Part of a data file:
──────────
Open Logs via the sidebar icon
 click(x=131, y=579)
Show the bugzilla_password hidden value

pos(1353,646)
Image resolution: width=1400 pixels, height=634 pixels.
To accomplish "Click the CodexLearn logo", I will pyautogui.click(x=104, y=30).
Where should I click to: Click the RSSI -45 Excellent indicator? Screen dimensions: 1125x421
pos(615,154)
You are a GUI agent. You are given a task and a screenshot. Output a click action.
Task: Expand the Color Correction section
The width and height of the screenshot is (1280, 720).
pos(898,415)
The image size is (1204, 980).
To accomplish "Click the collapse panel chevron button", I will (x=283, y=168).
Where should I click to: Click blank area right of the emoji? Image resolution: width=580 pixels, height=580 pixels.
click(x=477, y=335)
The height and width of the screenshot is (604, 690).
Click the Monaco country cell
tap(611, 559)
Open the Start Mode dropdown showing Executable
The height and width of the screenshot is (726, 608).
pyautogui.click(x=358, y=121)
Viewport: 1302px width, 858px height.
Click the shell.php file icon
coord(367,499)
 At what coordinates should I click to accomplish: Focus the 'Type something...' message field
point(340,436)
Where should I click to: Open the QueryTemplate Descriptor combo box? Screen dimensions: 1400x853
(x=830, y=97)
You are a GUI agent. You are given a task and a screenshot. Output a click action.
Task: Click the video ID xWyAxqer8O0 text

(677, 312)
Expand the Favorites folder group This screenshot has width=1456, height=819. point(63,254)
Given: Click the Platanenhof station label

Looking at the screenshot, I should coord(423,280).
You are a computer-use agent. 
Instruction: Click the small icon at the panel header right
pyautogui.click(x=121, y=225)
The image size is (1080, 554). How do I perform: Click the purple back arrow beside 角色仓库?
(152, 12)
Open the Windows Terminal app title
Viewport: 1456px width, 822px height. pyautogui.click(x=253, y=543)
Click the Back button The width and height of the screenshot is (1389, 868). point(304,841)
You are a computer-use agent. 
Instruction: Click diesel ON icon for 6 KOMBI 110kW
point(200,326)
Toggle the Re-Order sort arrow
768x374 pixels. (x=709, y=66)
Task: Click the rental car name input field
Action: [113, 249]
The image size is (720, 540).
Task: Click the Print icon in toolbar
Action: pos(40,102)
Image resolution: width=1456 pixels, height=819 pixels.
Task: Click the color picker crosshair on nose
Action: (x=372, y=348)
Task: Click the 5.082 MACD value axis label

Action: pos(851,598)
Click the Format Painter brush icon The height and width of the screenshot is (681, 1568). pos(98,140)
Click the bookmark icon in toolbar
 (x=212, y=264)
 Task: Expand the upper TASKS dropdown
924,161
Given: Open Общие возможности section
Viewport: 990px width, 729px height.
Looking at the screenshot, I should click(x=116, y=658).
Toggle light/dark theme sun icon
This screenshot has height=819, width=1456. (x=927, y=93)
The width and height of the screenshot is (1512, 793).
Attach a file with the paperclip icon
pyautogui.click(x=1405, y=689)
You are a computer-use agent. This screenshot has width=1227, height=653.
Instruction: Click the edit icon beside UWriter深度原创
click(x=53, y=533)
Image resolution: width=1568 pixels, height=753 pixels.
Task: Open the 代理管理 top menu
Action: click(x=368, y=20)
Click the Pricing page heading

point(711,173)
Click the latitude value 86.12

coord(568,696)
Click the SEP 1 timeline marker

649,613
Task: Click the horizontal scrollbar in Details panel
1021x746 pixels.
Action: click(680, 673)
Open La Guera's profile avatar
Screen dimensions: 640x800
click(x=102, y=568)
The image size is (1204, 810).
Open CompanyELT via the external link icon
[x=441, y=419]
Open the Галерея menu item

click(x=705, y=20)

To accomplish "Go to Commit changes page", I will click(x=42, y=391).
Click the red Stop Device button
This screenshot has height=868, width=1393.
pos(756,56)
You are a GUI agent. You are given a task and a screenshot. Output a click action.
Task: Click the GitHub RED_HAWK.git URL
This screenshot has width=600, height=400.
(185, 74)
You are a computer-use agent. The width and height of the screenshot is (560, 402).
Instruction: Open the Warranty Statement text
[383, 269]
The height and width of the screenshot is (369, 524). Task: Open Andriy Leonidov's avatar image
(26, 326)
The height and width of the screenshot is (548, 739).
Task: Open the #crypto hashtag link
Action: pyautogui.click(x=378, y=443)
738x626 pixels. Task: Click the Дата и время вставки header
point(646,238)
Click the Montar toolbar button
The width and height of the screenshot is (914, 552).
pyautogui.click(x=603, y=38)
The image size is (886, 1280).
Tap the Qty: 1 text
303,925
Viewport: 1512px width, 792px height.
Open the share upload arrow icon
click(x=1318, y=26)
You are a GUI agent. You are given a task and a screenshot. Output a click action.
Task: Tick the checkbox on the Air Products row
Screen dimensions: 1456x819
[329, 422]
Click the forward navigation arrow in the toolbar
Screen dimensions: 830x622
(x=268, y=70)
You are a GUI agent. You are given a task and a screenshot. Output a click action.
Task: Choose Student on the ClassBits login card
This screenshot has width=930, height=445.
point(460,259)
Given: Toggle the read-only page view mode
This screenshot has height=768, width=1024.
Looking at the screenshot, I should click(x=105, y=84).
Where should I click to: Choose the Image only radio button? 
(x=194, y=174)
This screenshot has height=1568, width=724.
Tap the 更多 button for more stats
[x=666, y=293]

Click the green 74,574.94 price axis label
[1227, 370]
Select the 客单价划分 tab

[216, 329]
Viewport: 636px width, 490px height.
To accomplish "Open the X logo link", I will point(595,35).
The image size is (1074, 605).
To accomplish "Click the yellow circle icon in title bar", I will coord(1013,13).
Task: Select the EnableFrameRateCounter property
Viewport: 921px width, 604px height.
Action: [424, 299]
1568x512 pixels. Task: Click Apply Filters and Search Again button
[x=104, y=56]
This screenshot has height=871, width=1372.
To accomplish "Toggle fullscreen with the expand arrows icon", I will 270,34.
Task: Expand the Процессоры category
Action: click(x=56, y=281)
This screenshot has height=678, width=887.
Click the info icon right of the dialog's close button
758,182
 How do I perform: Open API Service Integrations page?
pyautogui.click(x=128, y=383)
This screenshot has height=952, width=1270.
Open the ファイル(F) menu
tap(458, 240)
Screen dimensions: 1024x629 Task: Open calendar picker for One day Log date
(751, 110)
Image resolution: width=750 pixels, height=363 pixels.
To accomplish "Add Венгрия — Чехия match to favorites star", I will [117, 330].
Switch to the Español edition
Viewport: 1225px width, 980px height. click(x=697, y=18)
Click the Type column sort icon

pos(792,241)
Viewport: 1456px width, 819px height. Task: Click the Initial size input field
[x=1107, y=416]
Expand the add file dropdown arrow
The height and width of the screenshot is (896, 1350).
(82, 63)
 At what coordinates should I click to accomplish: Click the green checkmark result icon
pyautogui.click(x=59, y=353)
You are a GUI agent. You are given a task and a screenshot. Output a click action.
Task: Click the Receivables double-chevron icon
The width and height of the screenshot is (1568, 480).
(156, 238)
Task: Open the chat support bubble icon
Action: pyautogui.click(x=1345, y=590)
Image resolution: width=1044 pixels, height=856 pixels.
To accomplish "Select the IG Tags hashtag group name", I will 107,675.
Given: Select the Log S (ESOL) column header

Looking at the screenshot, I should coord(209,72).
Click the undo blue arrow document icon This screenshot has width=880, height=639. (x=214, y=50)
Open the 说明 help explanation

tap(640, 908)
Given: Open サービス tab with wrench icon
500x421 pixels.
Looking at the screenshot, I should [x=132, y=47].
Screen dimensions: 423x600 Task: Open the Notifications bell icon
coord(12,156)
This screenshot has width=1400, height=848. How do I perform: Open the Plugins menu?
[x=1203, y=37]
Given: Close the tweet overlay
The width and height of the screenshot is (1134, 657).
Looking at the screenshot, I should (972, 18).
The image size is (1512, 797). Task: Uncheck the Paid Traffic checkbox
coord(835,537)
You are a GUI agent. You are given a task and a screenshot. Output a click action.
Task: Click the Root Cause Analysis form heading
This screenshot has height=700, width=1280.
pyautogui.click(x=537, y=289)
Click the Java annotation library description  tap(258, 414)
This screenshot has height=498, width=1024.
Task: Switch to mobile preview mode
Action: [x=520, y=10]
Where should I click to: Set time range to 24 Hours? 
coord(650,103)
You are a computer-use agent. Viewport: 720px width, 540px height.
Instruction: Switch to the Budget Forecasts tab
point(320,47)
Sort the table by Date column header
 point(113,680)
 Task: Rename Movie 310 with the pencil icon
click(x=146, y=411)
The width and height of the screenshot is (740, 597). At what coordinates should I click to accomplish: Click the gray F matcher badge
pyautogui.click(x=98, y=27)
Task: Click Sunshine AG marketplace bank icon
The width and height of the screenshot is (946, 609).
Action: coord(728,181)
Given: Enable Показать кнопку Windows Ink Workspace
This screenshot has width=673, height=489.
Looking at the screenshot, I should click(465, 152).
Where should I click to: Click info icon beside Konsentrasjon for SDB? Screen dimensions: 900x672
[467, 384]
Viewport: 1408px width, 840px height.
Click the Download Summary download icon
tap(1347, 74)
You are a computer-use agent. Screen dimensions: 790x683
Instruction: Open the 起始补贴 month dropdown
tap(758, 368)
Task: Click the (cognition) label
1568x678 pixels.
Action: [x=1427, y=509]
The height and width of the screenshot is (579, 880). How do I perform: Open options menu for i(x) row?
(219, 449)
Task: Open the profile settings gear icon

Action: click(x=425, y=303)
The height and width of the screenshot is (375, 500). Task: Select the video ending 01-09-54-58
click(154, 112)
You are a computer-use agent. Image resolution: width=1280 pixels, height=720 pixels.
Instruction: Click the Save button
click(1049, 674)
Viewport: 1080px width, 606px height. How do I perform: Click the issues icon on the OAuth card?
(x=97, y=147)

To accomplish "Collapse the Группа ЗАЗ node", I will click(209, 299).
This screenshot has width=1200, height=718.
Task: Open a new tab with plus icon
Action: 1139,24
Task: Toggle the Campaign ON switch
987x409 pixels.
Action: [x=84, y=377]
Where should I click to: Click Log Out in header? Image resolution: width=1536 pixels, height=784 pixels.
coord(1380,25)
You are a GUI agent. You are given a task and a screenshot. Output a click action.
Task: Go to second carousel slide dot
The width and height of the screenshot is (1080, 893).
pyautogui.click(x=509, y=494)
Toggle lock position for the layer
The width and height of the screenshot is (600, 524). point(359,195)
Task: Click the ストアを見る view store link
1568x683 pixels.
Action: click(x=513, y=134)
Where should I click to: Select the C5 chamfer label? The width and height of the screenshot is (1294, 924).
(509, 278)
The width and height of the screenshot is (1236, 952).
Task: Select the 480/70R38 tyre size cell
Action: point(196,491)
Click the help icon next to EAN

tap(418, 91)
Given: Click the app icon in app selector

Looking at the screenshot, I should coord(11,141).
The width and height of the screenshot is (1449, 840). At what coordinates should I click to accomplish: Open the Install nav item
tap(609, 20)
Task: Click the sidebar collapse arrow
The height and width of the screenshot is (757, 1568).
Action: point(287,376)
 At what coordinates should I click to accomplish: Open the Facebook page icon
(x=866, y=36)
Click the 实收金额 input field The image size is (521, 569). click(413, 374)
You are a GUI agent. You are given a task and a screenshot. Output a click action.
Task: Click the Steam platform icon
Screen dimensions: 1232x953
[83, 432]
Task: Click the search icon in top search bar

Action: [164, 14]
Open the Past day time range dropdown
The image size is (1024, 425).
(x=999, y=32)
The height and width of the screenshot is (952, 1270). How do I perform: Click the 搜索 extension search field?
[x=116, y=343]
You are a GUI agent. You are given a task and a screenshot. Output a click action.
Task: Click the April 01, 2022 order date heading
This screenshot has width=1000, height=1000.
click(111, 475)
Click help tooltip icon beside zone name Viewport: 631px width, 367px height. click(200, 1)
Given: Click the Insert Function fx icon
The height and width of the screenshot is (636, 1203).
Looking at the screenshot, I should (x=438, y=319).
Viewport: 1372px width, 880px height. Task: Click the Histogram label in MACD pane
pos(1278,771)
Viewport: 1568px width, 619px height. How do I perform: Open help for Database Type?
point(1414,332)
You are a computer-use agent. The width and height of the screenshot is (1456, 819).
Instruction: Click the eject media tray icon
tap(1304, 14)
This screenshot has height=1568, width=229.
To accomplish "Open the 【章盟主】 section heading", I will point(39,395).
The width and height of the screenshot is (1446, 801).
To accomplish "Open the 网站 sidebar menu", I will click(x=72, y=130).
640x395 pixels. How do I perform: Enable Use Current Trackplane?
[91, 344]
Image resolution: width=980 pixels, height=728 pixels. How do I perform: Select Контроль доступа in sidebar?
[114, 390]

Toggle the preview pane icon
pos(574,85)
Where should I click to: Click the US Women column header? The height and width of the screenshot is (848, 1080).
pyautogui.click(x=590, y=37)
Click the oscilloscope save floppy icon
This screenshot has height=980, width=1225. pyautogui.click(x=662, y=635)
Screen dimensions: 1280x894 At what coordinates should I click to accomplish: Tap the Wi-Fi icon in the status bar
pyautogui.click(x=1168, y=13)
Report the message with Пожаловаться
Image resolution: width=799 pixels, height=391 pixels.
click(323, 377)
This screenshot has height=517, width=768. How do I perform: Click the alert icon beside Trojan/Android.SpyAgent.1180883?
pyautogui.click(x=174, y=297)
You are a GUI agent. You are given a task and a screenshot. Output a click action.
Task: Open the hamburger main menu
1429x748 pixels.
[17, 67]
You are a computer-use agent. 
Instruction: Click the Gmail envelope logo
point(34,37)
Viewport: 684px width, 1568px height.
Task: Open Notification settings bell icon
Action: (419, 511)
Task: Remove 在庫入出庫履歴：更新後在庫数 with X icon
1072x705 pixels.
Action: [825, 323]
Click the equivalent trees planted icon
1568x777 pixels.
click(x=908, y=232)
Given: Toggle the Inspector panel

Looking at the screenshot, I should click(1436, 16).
──────────
__Written exercise__
Copy the entries word for word, starting at the very beginning and ending with the line that contains "Expand the Favorites". Include that last line.

__The answer__
Open Logs via the sidebar icon
 click(x=131, y=579)
Show the bugzilla_password hidden value

pos(1353,646)
Image resolution: width=1400 pixels, height=634 pixels.
To accomplish "Click the CodexLearn logo", I will pyautogui.click(x=104, y=30).
Where should I click to: Click the RSSI -45 Excellent indicator? Screen dimensions: 1125x421
pos(615,154)
You are a GUI agent. You are given a task and a screenshot. Output a click action.
Task: Expand the Color Correction section
The width and height of the screenshot is (1280, 720).
pos(898,415)
The image size is (1204, 980).
To accomplish "Click the collapse panel chevron button", I will (x=283, y=168).
Where should I click to: Click blank area right of the emoji? Image resolution: width=580 pixels, height=580 pixels.
click(x=477, y=335)
The height and width of the screenshot is (604, 690).
Click the Monaco country cell
tap(611, 559)
Open the Start Mode dropdown showing Executable
The height and width of the screenshot is (726, 608).
pyautogui.click(x=358, y=121)
Viewport: 1302px width, 858px height.
Click the shell.php file icon
coord(367,499)
 At what coordinates should I click to accomplish: Focus the 'Type something...' message field
point(340,436)
Where should I click to: Open the QueryTemplate Descriptor combo box? Screen dimensions: 1400x853
(x=830, y=97)
You are a GUI agent. You are given a task and a screenshot. Output a click action.
Task: Click the video ID xWyAxqer8O0 text

(677, 312)
Expand the Favorites folder group This screenshot has width=1456, height=819. point(63,254)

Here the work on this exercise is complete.